• **REQUIRED WORK**: In the records below, the part to copy starts at the line containing "The image size is (437, 350)." and goes to the last line; output it exactly, without pictures.

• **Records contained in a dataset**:

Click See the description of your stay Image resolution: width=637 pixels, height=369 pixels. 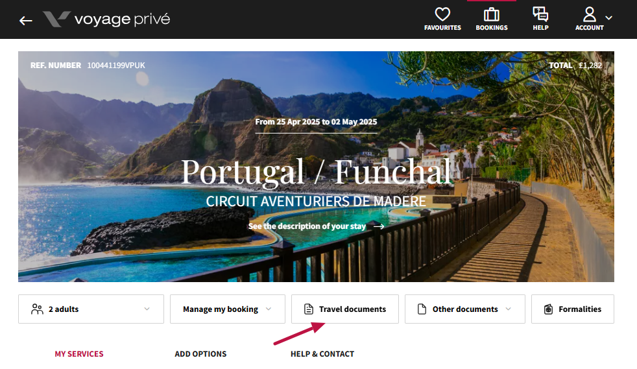pyautogui.click(x=315, y=226)
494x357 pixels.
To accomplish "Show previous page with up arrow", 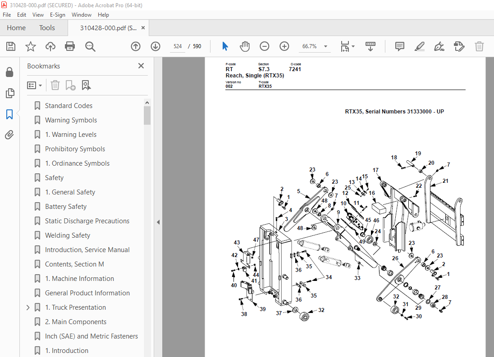I will pos(136,46).
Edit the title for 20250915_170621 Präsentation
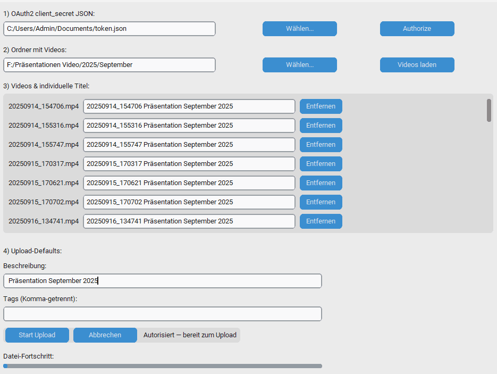Image resolution: width=497 pixels, height=374 pixels. (x=189, y=182)
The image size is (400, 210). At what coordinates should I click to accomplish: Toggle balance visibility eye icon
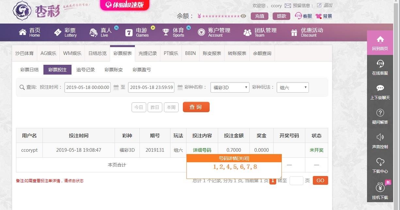pyautogui.click(x=243, y=16)
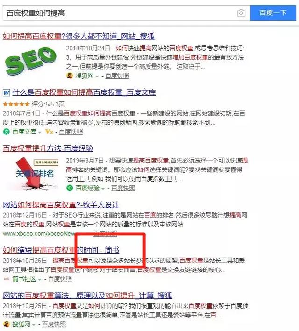Click the five-star rating on 百度文库 result
This screenshot has width=299, height=331.
tap(16, 104)
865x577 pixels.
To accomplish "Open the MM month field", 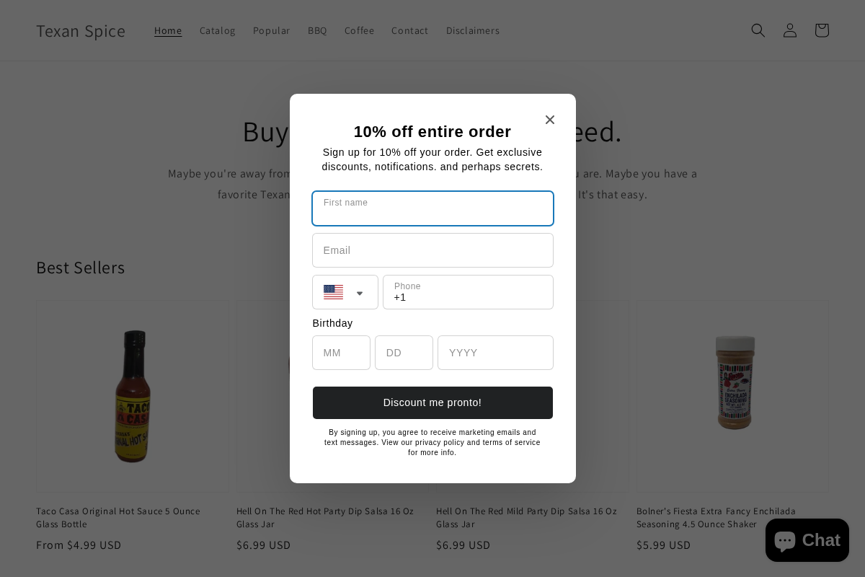I will 341,353.
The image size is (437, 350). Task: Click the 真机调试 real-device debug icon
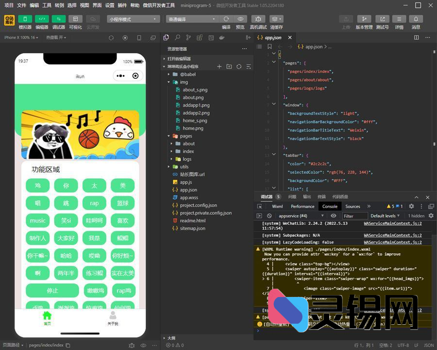coord(258,19)
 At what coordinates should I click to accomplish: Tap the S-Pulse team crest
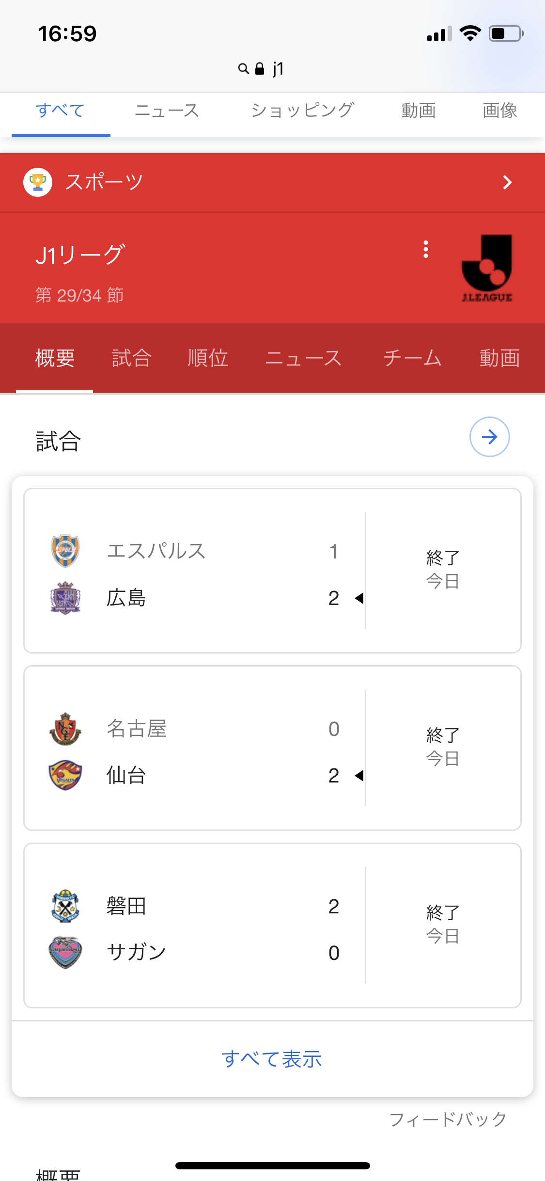coord(65,551)
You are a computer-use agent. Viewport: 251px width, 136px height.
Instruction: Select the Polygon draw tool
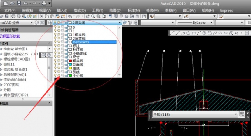(188, 33)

• **REPLY TO THE EXERCISE**:
The image size is (437, 350). Task: Click the 真机调试 real-device debug icon
coord(258,19)
 At what coordinates should I click to accomplish: Tap the S-Pulse team crest
coord(65,551)
You are a computer-use agent. Viewport: 251px width, 136px height.
Instruction: Select the Polygon draw tool
(188, 33)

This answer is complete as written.